Startup Canvas JTBD Entry

For strategic planning, the startup canvas captures JTBD at the segment level:

/startup-canvas

When prompted for market segments, provide the JTBD context:

Segment: Freelance graphic designers
JTBD: Quickly produce client-ready mockups without expensive software
Desired outcomes: Reduce design time by 30%, lower cost per project
Constraints: Limited budget, need for easy sharing

The skill then embeds these details into the canvas, automatically populating the Value Proposition section using the six-part JTBD structure.

Summary

  • Jobs to Be Done shifts product strategy from feature lists to customer progress, focusing on the outcomes users seek rather than who they are.
  • The pm-skills repository implements JTBD through a six-part value-proposition template defined in pm-product-strategy/skills/value-proposition/SKILL.md.
  • The framework integrates across Startup Canvas and Product Strategy commands, ensuring consistent job-centric thinking.
  • By forcing articulation of the job, current pain points, and alternatives, the tooling enables testable, compelling positioning statements.

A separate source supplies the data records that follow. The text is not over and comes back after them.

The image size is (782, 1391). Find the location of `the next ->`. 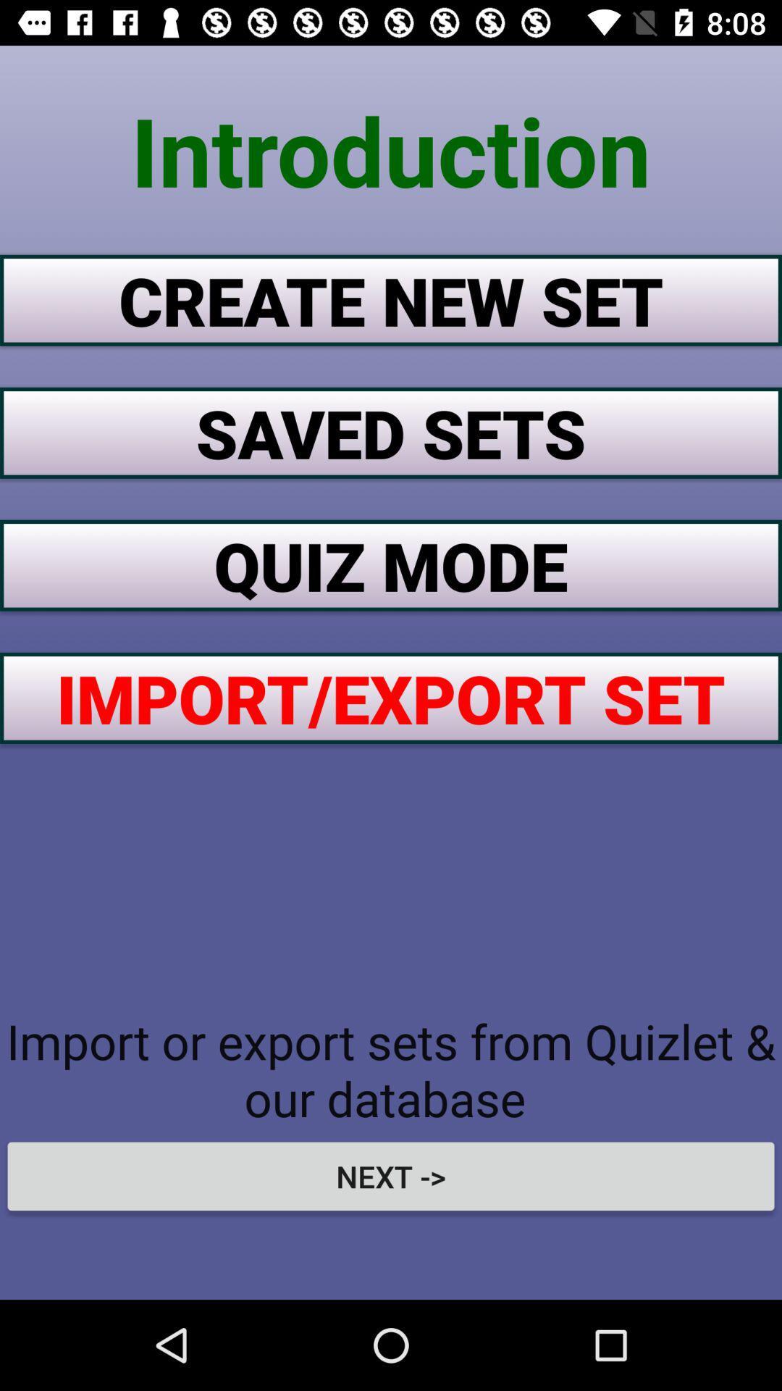

the next -> is located at coordinates (391, 1175).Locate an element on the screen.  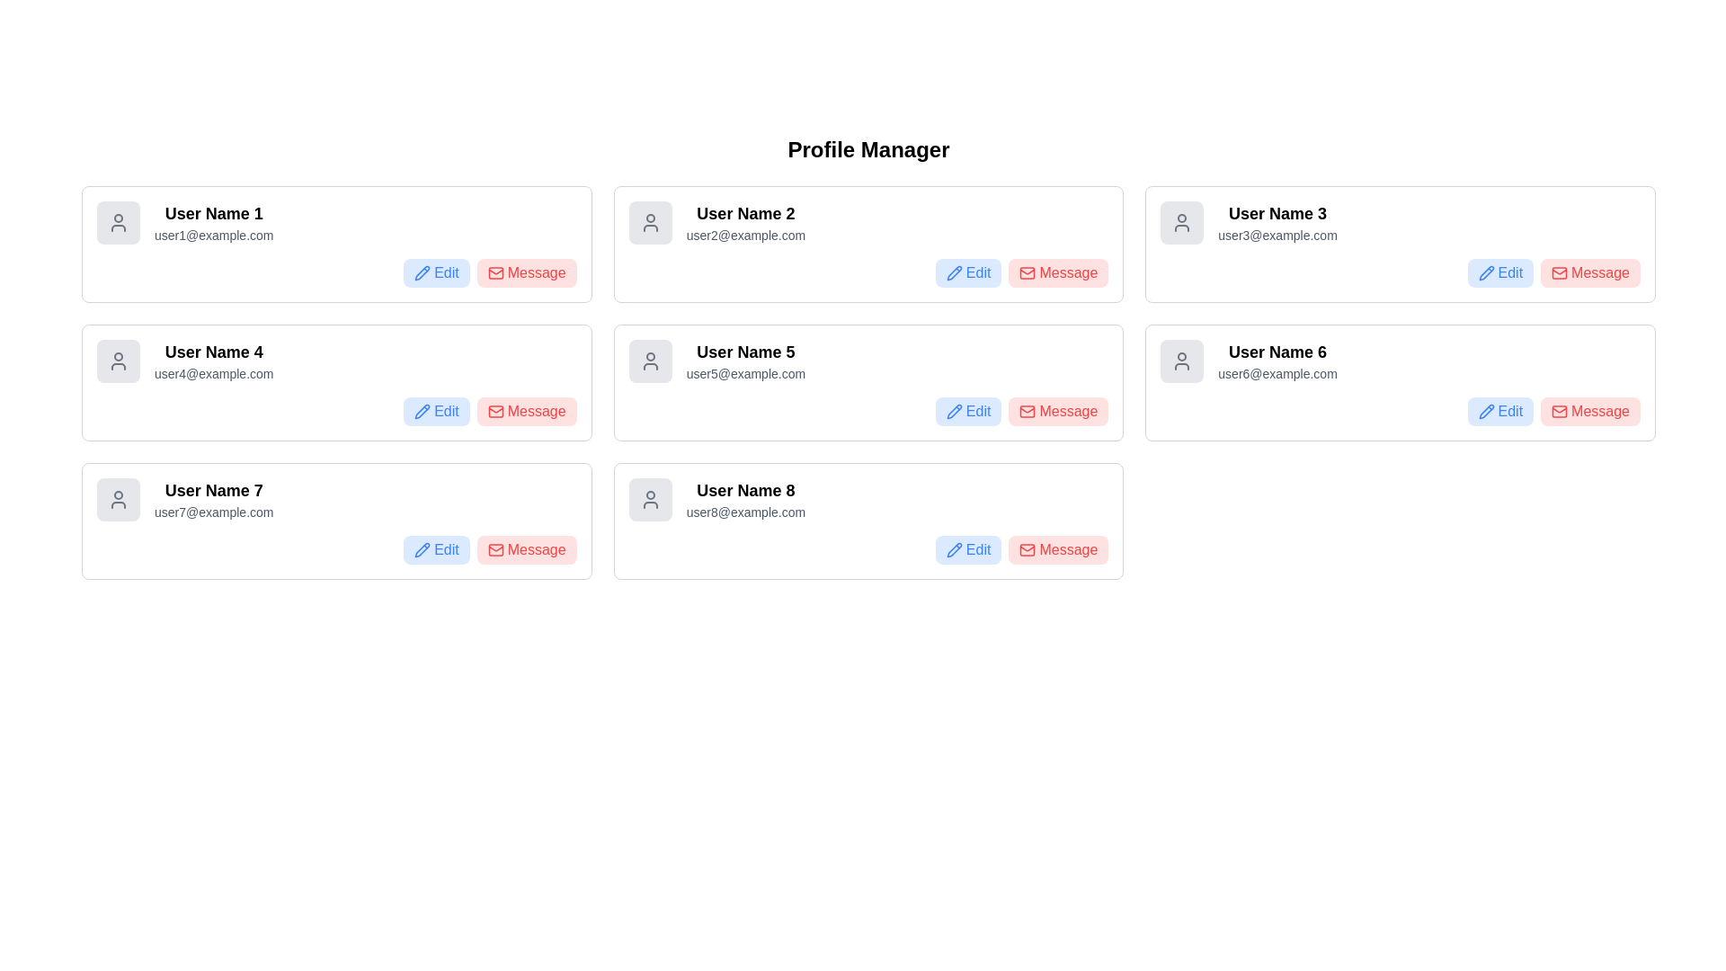
the mail icon represented by a red envelope symbol inside the 'Message' button for 'User Name 5', located in the second row, second column of the grid layout is located at coordinates (1027, 549). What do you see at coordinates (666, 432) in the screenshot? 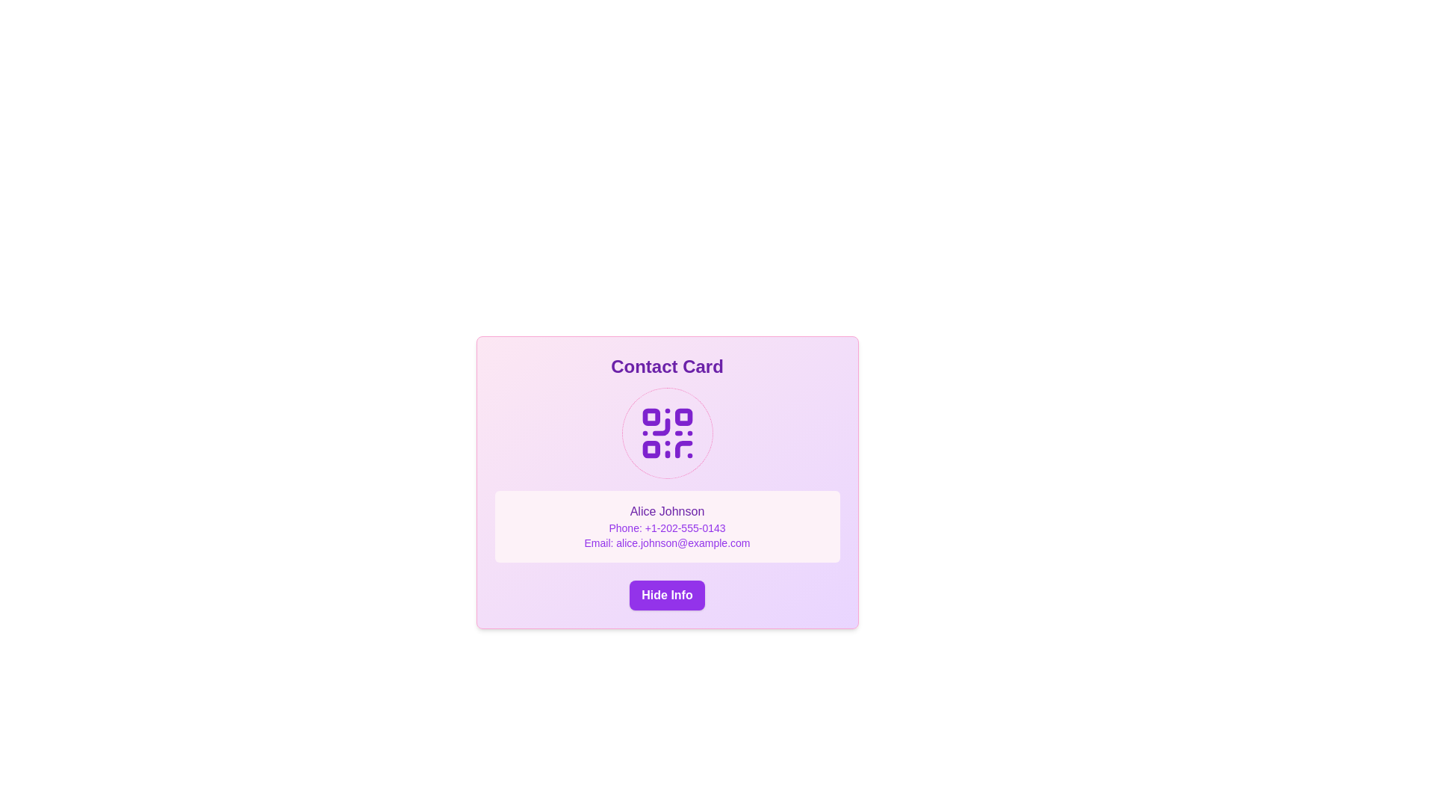
I see `the purple QR code icon that is centrally located within the circularly bordered area on the contact card interface` at bounding box center [666, 432].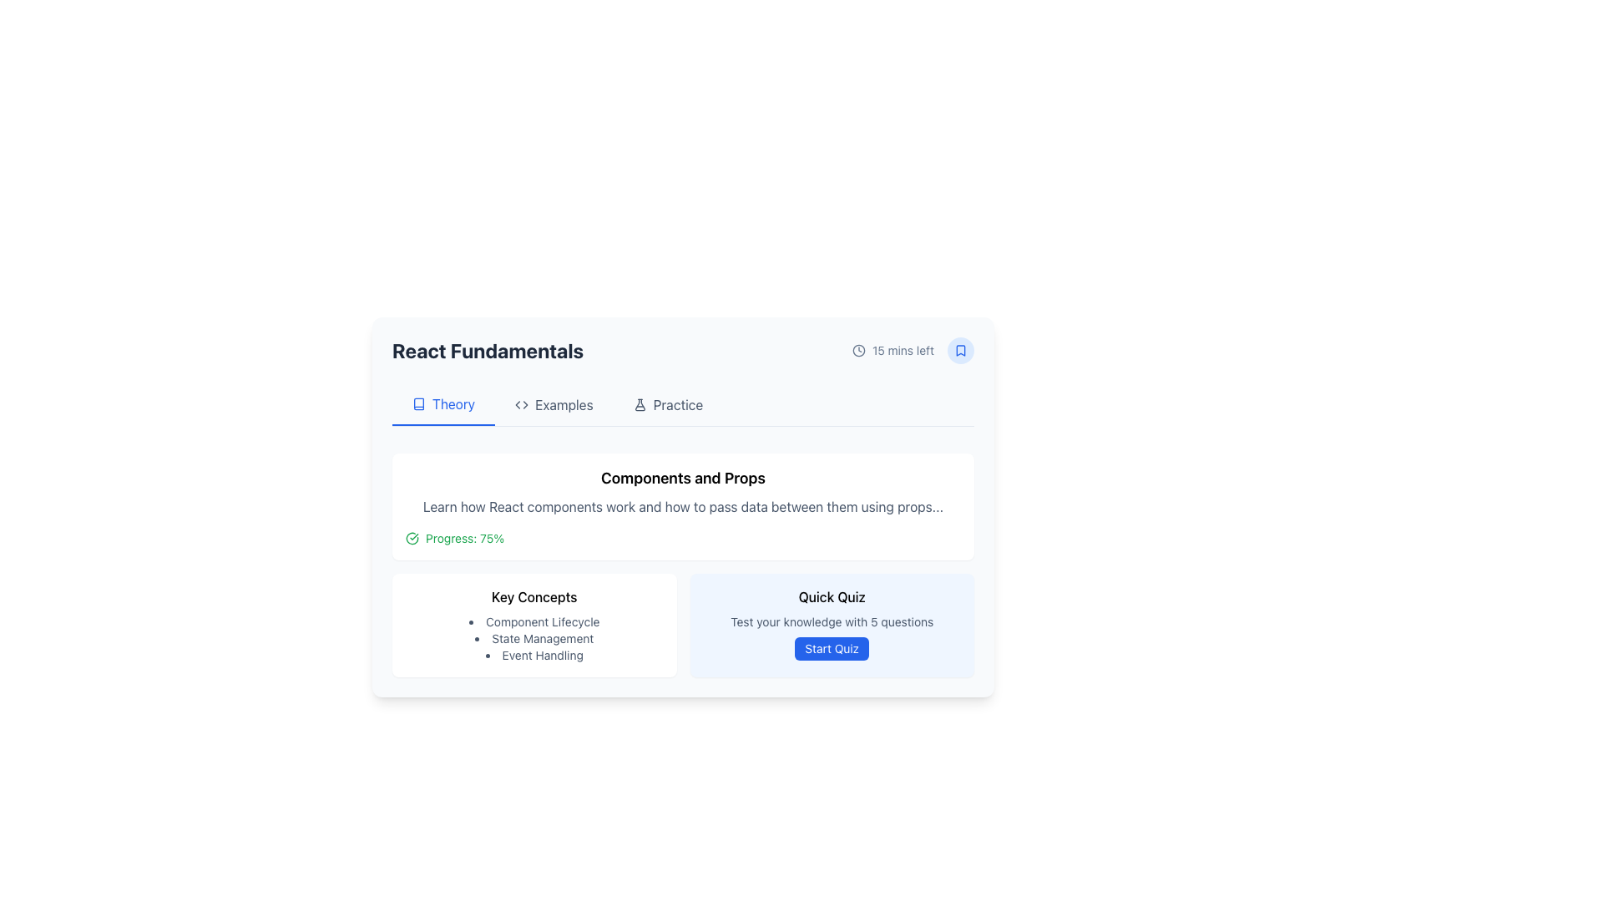 This screenshot has width=1603, height=902. I want to click on the laboratory flask icon located to the left of the 'Practice' text within the 'Practice' button, so click(639, 405).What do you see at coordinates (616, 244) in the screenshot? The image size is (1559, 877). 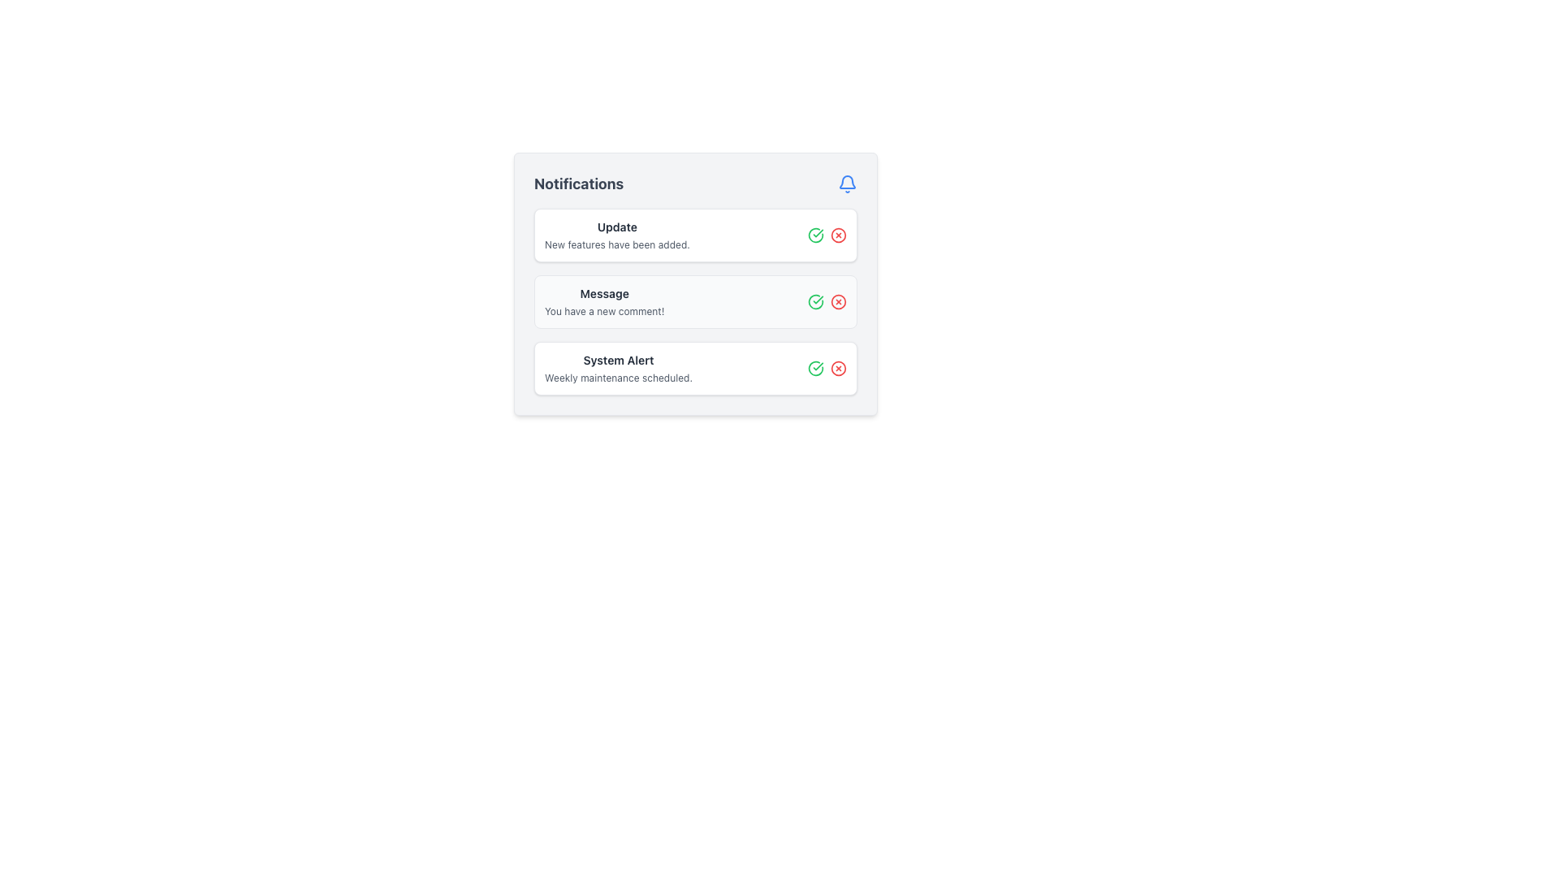 I see `the text label displaying 'New features have been added.' which is positioned below the 'Update' header in the notification entry` at bounding box center [616, 244].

Frequently Asked Questions

What is the difference between JTBD and user personas?

Traditional user personas rely on demographic and psychographic attributes (age, role, preferences), while JTBD focuses on the circumstance and progress a user seeks. According to the pm-skills framework, a customer "hires" a product to accomplish a specific job, making the job itself the primary unit of analysis rather than the individual's traits.

How does the six-part template prevent feature-centric thinking?

The template in pm-product-strategy/skills/value-proposition/SKILL.md forces definition of the Why (Problem)—the customer's job and desired outcomes—before allowing description of the How (Solution). This sequencing ensures that features are justified by their ability to complete the job, not by internal technical capabilities or assumptions.

Can JTBD apply to B2B and enterprise products?

Yes. The pm-skills repository treats JTBD as universal across market types. In B2B contexts, the "job" often involves functional business outcomes (reduce processing time, increase compliance) and social dimensions (looking competent to stakeholders). The six-part template captures these through the "Desired outcomes" and "What After" sections.

Where does pm-skills source its JTBD methodology?

The repository references Clayton Christensen’s original JTBD theory and Anthony Ulwick’s Outcome-Driven Innovation, as noted in the root README.md. The implementation adapts these academic frameworks into practical AI prompts and Markdown-based skills for modern product teams.